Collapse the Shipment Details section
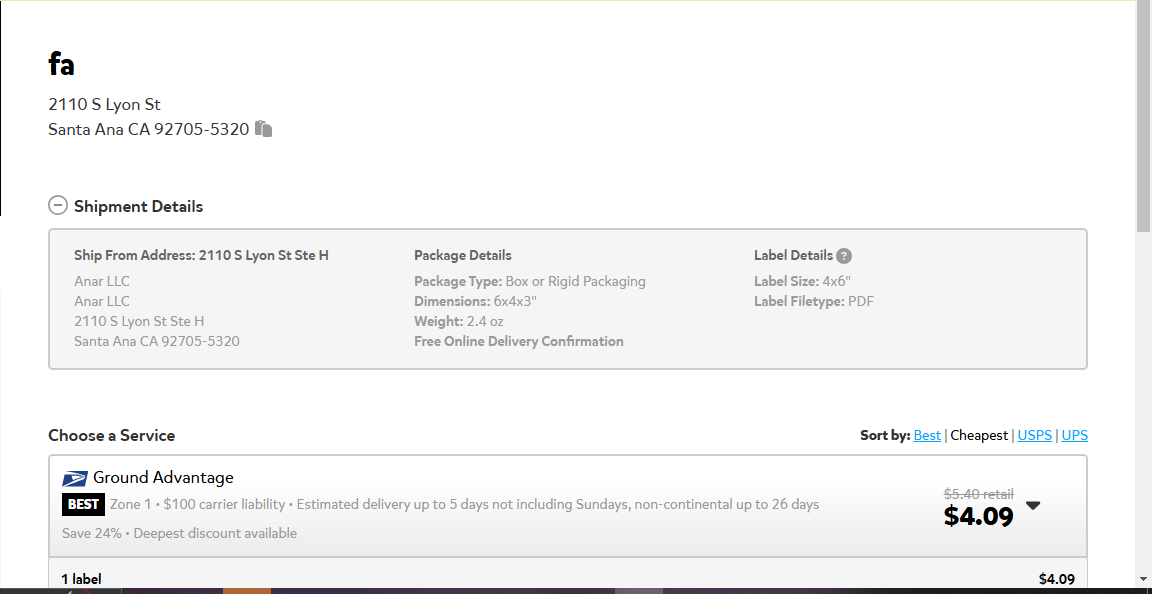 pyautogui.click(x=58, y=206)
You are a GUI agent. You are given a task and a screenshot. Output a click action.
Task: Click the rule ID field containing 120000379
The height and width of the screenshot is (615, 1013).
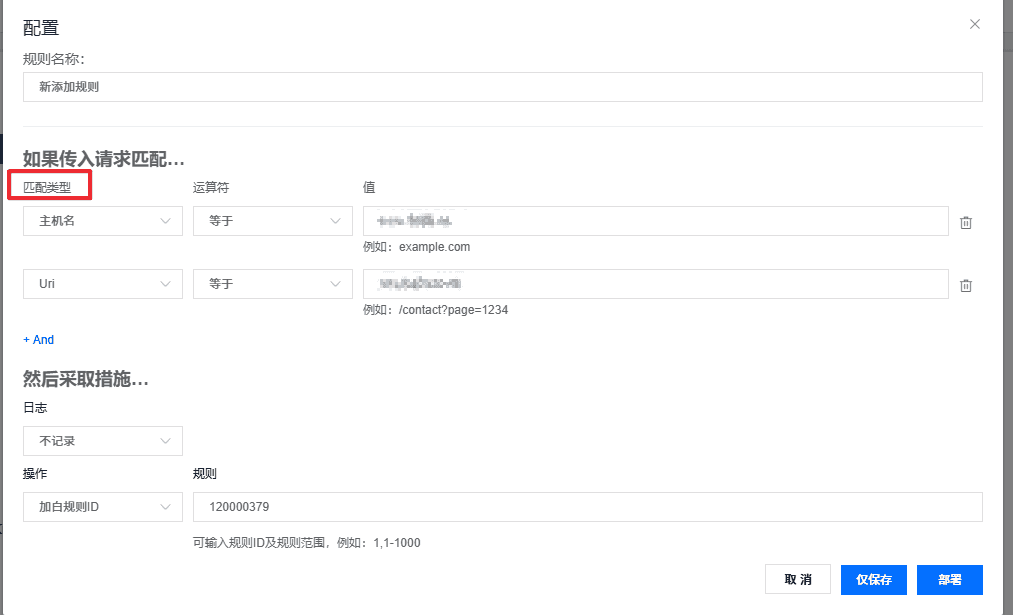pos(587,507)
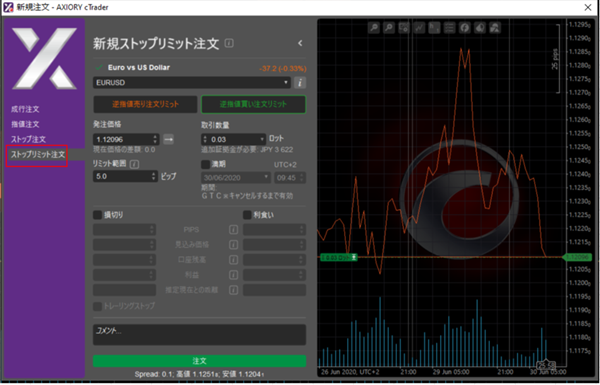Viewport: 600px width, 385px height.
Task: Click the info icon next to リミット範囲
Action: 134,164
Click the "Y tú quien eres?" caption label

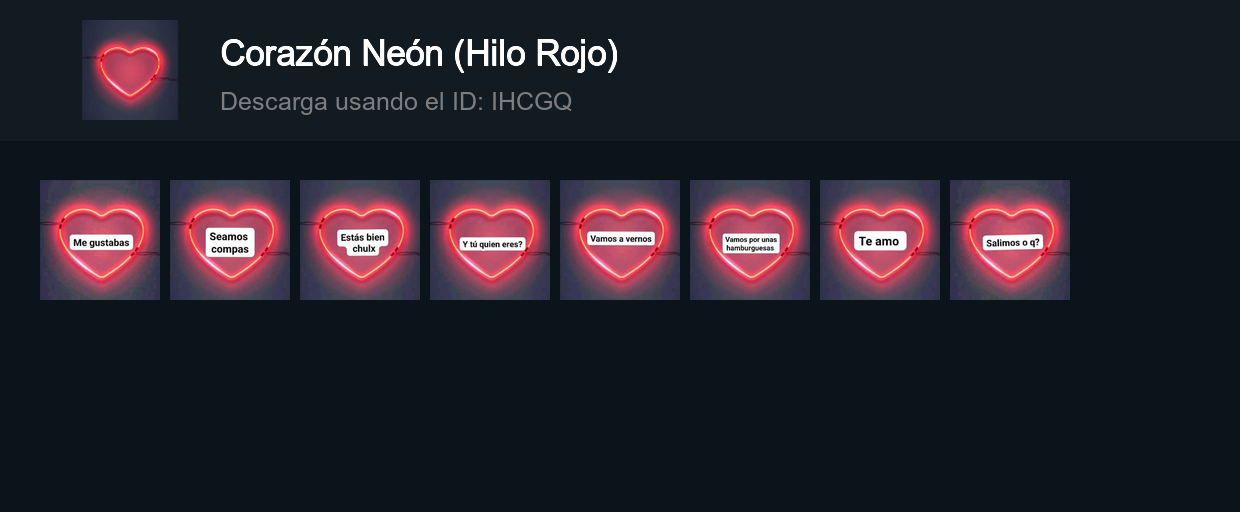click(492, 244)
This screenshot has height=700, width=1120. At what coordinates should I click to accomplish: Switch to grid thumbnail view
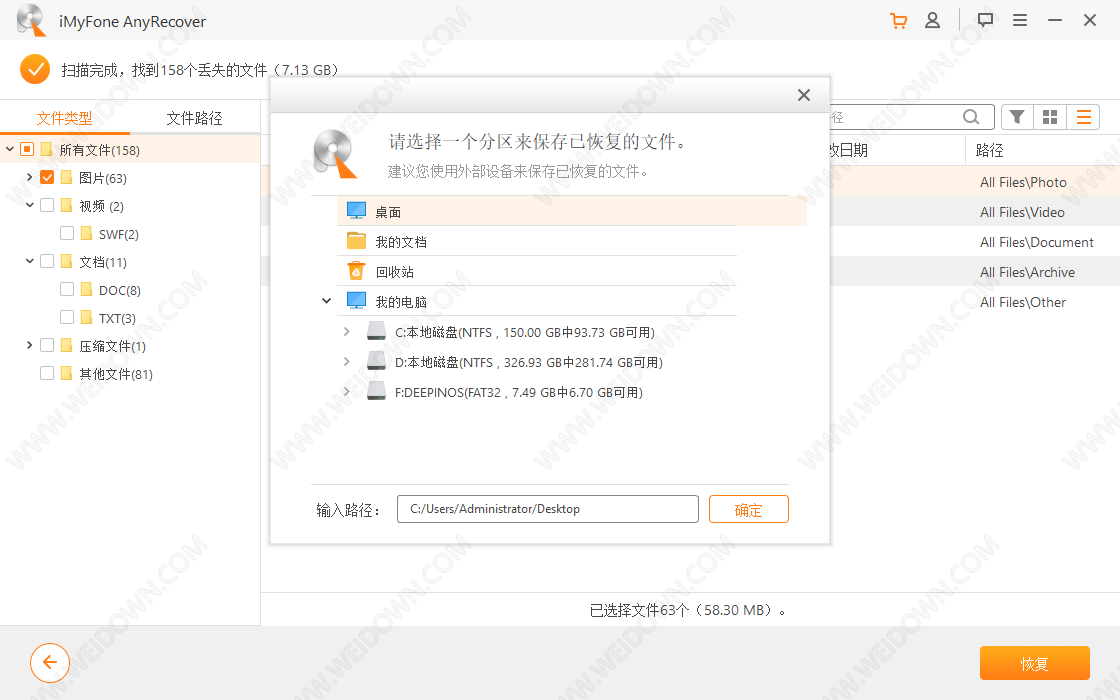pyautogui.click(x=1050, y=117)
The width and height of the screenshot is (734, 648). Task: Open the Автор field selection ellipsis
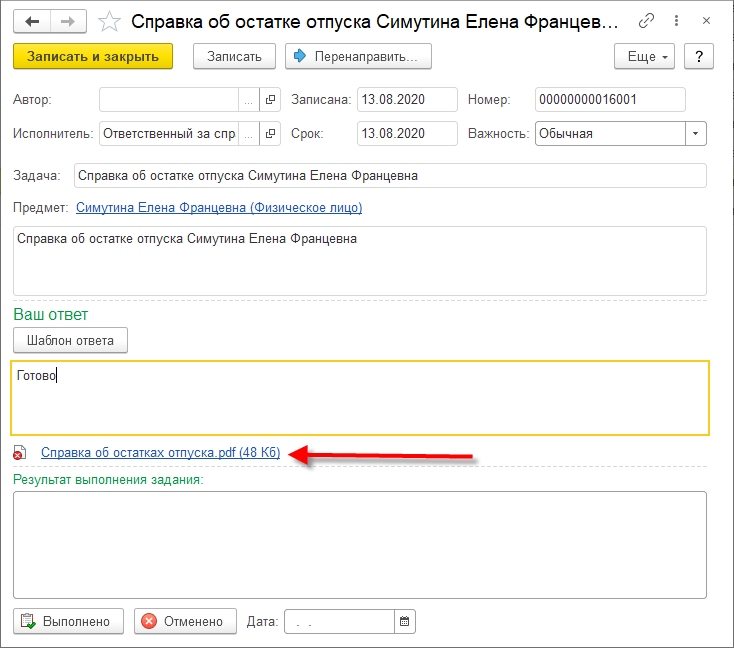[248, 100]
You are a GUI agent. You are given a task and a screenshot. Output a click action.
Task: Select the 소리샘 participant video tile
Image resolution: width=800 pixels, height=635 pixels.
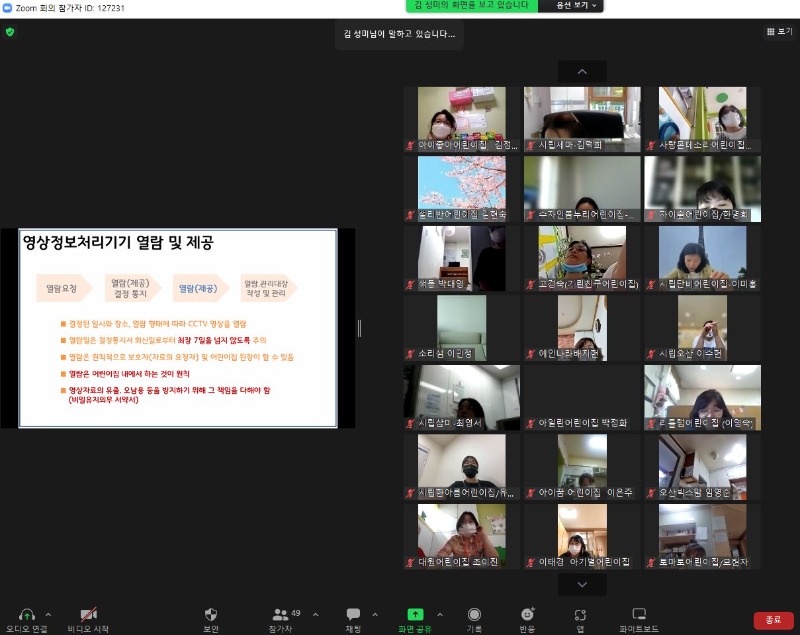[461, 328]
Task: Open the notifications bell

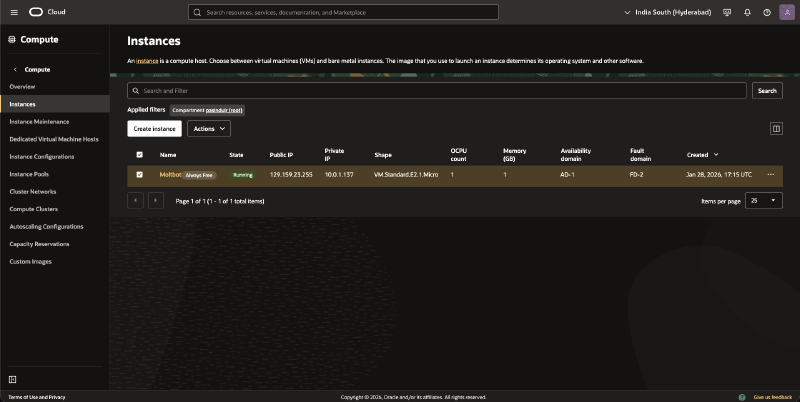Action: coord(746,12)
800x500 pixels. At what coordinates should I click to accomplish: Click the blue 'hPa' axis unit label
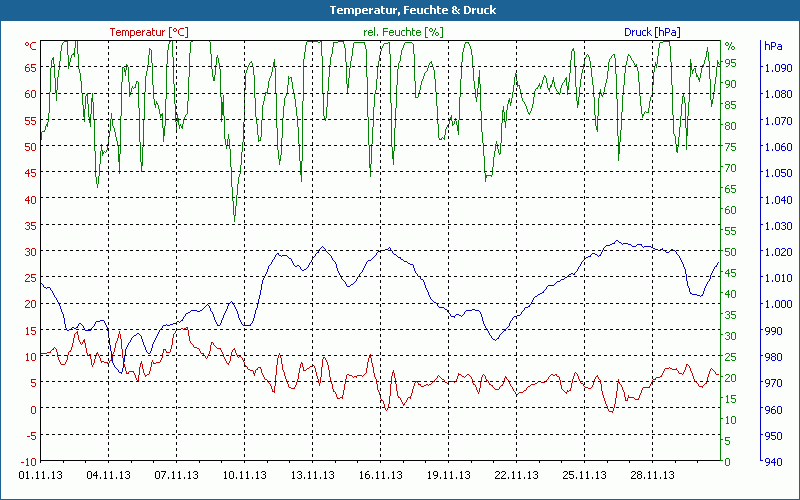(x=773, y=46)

What this task involves> An exact repetition of the listing is needed, with the pictures dropped.

The completed task>
Collapse the Shipment Details section
 pyautogui.click(x=58, y=206)
You are a GUI agent. You are given a task and a screenshot. Output a click action.
Task: Click the rule ID field containing 120000379
The height and width of the screenshot is (615, 1013).
pos(587,507)
Viewport: 600px width, 385px height.
Task: Click the info icon next to リミット範囲
Action: 134,164
Click the "Y tú quien eres?" caption label

click(492, 244)
This screenshot has height=700, width=1120. At what coordinates should I click to accomplish: Switch to grid thumbnail view
pyautogui.click(x=1050, y=117)
The width and height of the screenshot is (734, 648). Task: Open the Автор field selection ellipsis
[248, 100]
You are a GUI agent. You are given a task and a screenshot. Output a click action.
Task: Select the 소리샘 participant video tile
Image resolution: width=800 pixels, height=635 pixels.
[461, 328]
Task: Open the notifications bell

Action: coord(746,12)
800x500 pixels. At what coordinates should I click to accomplish: Click the blue 'hPa' axis unit label
(x=773, y=46)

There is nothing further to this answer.